----- Exercise material

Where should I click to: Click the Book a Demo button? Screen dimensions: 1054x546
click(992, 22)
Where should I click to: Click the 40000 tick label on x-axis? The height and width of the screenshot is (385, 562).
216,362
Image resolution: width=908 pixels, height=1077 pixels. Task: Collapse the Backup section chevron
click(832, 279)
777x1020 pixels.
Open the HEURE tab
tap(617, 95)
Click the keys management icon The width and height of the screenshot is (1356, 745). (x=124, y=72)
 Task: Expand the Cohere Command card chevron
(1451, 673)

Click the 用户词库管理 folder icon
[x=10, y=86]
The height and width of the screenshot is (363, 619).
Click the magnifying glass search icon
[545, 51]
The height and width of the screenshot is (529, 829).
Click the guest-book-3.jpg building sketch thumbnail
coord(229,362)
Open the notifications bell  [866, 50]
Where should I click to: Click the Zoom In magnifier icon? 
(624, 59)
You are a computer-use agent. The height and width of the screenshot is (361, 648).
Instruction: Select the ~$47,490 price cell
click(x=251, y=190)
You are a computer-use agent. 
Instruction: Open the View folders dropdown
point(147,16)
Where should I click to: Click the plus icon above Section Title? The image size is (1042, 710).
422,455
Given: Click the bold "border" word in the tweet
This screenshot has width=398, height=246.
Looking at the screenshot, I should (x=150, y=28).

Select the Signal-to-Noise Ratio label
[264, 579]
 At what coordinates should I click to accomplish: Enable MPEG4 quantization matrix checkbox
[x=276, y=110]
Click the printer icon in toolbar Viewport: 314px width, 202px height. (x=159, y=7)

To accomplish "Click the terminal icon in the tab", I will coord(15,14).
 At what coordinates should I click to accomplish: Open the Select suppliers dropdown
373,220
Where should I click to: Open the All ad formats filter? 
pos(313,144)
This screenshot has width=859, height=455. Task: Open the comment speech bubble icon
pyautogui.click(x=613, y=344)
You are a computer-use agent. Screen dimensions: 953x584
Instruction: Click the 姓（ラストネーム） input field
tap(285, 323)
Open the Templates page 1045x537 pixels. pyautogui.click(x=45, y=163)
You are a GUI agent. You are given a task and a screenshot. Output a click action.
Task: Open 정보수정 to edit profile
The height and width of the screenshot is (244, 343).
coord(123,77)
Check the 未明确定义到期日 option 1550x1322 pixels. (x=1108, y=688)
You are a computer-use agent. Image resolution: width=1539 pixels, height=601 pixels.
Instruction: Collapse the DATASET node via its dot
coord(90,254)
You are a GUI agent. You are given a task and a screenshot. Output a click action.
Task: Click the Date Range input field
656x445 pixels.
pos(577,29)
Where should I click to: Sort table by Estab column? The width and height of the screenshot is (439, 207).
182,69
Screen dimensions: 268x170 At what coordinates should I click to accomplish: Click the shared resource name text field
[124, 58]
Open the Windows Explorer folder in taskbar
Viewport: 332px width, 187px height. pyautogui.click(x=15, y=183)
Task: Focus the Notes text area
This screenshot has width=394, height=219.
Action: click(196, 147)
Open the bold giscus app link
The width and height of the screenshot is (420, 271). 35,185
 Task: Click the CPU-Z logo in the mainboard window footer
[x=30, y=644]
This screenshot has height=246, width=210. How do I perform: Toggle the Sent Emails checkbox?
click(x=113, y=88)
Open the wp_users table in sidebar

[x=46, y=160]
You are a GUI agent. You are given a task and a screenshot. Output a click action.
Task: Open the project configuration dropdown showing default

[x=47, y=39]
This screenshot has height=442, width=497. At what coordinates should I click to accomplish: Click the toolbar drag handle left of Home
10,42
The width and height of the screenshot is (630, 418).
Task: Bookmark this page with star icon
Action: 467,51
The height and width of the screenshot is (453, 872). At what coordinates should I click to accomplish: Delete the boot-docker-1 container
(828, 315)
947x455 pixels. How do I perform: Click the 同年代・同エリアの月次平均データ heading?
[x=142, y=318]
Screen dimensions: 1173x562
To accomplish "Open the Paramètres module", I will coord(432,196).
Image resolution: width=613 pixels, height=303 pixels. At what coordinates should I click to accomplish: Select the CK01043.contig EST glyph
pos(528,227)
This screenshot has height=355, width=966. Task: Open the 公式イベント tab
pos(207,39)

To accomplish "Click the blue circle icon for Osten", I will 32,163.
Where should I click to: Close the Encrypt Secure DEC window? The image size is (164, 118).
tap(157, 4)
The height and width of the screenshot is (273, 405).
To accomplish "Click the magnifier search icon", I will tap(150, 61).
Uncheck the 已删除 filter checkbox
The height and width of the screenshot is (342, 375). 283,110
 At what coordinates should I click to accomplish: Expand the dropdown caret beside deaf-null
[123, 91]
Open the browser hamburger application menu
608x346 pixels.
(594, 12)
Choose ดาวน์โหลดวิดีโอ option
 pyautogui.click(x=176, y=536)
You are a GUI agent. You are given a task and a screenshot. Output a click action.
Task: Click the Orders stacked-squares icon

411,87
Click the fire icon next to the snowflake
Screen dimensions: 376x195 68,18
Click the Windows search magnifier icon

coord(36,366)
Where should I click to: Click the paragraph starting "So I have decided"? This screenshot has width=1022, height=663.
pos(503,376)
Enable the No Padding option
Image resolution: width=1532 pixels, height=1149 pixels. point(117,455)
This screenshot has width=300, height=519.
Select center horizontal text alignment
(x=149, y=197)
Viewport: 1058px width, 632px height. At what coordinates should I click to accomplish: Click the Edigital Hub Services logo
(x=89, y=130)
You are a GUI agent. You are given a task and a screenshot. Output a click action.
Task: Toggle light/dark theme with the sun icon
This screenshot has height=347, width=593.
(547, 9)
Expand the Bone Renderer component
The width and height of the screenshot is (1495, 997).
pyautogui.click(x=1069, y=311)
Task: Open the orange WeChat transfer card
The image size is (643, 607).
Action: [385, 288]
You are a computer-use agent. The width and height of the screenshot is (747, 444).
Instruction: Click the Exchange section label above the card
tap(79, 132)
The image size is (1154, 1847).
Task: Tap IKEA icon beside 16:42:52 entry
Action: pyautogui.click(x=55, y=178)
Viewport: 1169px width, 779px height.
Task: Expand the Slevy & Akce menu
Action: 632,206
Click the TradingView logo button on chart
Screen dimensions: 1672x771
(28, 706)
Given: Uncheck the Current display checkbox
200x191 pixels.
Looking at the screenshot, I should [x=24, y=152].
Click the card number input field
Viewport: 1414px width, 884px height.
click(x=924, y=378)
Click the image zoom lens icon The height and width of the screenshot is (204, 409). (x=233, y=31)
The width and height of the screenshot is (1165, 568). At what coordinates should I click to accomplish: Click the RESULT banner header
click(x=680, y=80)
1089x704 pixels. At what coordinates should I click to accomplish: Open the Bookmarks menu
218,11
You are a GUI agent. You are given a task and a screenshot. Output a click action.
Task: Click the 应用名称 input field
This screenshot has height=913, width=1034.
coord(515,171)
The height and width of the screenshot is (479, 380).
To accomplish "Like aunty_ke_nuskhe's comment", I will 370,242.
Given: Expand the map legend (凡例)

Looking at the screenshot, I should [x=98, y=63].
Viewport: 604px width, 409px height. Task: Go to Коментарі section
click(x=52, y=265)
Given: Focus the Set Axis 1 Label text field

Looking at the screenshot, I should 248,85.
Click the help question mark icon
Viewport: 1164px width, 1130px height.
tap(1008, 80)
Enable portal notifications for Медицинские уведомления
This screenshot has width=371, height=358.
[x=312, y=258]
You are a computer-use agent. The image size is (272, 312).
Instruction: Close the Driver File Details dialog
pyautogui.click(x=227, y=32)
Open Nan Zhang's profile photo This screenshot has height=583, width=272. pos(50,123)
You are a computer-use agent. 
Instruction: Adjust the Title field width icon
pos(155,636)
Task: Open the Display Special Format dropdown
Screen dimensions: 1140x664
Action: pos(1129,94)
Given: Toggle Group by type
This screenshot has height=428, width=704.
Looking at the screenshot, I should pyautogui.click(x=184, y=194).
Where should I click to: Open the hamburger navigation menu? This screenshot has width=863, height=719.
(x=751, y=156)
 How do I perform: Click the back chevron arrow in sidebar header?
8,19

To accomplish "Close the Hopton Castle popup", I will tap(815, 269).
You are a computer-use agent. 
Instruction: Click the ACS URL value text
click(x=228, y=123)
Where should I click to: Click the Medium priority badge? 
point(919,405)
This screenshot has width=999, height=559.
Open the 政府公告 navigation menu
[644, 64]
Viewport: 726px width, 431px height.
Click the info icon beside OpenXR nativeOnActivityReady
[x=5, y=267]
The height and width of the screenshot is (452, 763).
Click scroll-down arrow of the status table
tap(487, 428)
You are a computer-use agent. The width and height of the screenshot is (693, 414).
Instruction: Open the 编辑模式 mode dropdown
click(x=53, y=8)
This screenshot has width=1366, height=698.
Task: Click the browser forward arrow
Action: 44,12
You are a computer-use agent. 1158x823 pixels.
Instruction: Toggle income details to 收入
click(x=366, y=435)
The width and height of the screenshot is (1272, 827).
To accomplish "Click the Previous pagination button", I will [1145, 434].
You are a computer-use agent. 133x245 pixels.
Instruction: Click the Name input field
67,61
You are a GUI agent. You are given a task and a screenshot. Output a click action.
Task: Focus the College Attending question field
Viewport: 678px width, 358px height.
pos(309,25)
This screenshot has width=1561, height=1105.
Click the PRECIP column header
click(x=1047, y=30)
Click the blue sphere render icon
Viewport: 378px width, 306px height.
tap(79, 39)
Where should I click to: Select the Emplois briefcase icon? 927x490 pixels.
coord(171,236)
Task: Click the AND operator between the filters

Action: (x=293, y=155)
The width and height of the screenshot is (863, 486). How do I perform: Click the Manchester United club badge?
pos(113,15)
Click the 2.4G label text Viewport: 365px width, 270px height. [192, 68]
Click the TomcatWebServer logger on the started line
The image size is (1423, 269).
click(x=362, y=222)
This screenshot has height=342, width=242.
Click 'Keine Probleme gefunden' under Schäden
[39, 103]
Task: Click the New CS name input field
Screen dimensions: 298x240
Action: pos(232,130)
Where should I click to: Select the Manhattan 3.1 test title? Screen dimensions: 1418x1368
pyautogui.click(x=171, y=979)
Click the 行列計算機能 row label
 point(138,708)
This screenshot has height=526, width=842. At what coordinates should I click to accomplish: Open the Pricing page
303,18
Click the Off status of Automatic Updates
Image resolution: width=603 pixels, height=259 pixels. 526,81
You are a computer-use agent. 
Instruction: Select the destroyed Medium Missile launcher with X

----------

**Directions:** Arrange the lines from the one containing "Task: Click the CPU-Z" through the one containing "[x=46, y=160]" as a Markdown table with the columns Row and Line, numbering each row and leaving out blank lines.

**Result:**
| Row | Line |
|---|---|
| 1 |  Task: Click the CPU-Z logo in the mainboard window footer |
| 2 | [x=30, y=644] |
| 3 | This screenshot has height=246, width=210. How do I perform: Toggle the Sent Emails checkbox? |
| 4 | click(x=113, y=88) |
| 5 | Open the wp_users table in sidebar |
| 6 | [x=46, y=160] |